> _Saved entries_

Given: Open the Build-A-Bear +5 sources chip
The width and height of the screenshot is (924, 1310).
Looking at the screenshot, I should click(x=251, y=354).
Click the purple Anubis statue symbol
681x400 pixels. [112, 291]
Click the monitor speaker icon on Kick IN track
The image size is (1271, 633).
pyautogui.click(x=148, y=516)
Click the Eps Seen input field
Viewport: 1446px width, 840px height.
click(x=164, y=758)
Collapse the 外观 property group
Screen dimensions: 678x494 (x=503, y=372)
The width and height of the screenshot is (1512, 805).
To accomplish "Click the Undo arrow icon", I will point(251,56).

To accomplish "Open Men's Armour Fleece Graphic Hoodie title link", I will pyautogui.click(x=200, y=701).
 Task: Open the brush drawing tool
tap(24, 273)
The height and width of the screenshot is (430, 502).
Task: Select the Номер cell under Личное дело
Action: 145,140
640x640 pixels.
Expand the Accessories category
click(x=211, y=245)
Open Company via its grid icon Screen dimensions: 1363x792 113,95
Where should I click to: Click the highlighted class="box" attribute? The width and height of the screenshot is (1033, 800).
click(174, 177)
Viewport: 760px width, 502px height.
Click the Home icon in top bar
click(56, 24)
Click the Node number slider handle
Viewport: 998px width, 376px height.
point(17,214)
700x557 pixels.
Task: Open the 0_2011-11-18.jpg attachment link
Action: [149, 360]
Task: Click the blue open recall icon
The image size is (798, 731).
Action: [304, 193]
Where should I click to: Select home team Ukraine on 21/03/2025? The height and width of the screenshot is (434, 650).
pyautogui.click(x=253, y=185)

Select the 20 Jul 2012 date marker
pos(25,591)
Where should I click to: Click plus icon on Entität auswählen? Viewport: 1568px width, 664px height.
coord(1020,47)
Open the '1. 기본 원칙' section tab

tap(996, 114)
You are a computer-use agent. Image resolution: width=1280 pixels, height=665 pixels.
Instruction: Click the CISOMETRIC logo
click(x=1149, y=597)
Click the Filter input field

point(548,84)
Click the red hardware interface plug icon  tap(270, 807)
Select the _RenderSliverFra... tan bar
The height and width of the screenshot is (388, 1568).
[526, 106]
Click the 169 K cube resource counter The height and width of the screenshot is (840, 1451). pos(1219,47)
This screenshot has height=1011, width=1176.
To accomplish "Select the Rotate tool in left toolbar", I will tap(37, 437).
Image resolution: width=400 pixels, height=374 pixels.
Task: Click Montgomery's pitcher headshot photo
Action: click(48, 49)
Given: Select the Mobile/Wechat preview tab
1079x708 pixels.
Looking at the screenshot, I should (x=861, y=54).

> _WHAT TO WORK ON_
Set the data above down again in full, exactly as it reads.

> _ANSWER SECTION_
Given: Open the Build-A-Bear +5 sources chip
The width and height of the screenshot is (924, 1310).
Looking at the screenshot, I should click(x=251, y=354).
Click the purple Anubis statue symbol
681x400 pixels. [112, 291]
Click the monitor speaker icon on Kick IN track
The image size is (1271, 633).
pyautogui.click(x=148, y=516)
Click the Eps Seen input field
Viewport: 1446px width, 840px height.
click(x=164, y=758)
Collapse the 外观 property group
Screen dimensions: 678x494 (x=503, y=372)
The width and height of the screenshot is (1512, 805).
To accomplish "Click the Undo arrow icon", I will point(251,56).

To accomplish "Open Men's Armour Fleece Graphic Hoodie title link", I will pyautogui.click(x=200, y=701).
 Task: Open the brush drawing tool
tap(24, 273)
The height and width of the screenshot is (430, 502).
Task: Select the Номер cell under Личное дело
Action: 145,140
640x640 pixels.
Expand the Accessories category
click(x=211, y=245)
Open Company via its grid icon Screen dimensions: 1363x792 113,95
Where should I click to: Click the highlighted class="box" attribute? The width and height of the screenshot is (1033, 800).
click(174, 177)
Viewport: 760px width, 502px height.
Click the Home icon in top bar
click(56, 24)
Click the Node number slider handle
Viewport: 998px width, 376px height.
point(17,214)
700x557 pixels.
Task: Open the 0_2011-11-18.jpg attachment link
Action: [149, 360]
Task: Click the blue open recall icon
The image size is (798, 731).
Action: [304, 193]
Where should I click to: Select home team Ukraine on 21/03/2025? The height and width of the screenshot is (434, 650).
pyautogui.click(x=253, y=185)

Select the 20 Jul 2012 date marker
pos(25,591)
Where should I click to: Click plus icon on Entität auswählen? Viewport: 1568px width, 664px height.
coord(1020,47)
Open the '1. 기본 원칙' section tab

tap(996, 114)
You are a computer-use agent. Image resolution: width=1280 pixels, height=665 pixels.
Instruction: Click the CISOMETRIC logo
click(x=1149, y=597)
Click the Filter input field

point(548,84)
Click the red hardware interface plug icon  tap(270, 807)
Select the _RenderSliverFra... tan bar
The height and width of the screenshot is (388, 1568).
[526, 106]
Click the 169 K cube resource counter The height and width of the screenshot is (840, 1451). pos(1219,47)
This screenshot has height=1011, width=1176.
To accomplish "Select the Rotate tool in left toolbar", I will tap(37, 437).
Image resolution: width=400 pixels, height=374 pixels.
Task: Click Montgomery's pitcher headshot photo
Action: click(48, 49)
Given: Select the Mobile/Wechat preview tab
1079x708 pixels.
Looking at the screenshot, I should (x=861, y=54).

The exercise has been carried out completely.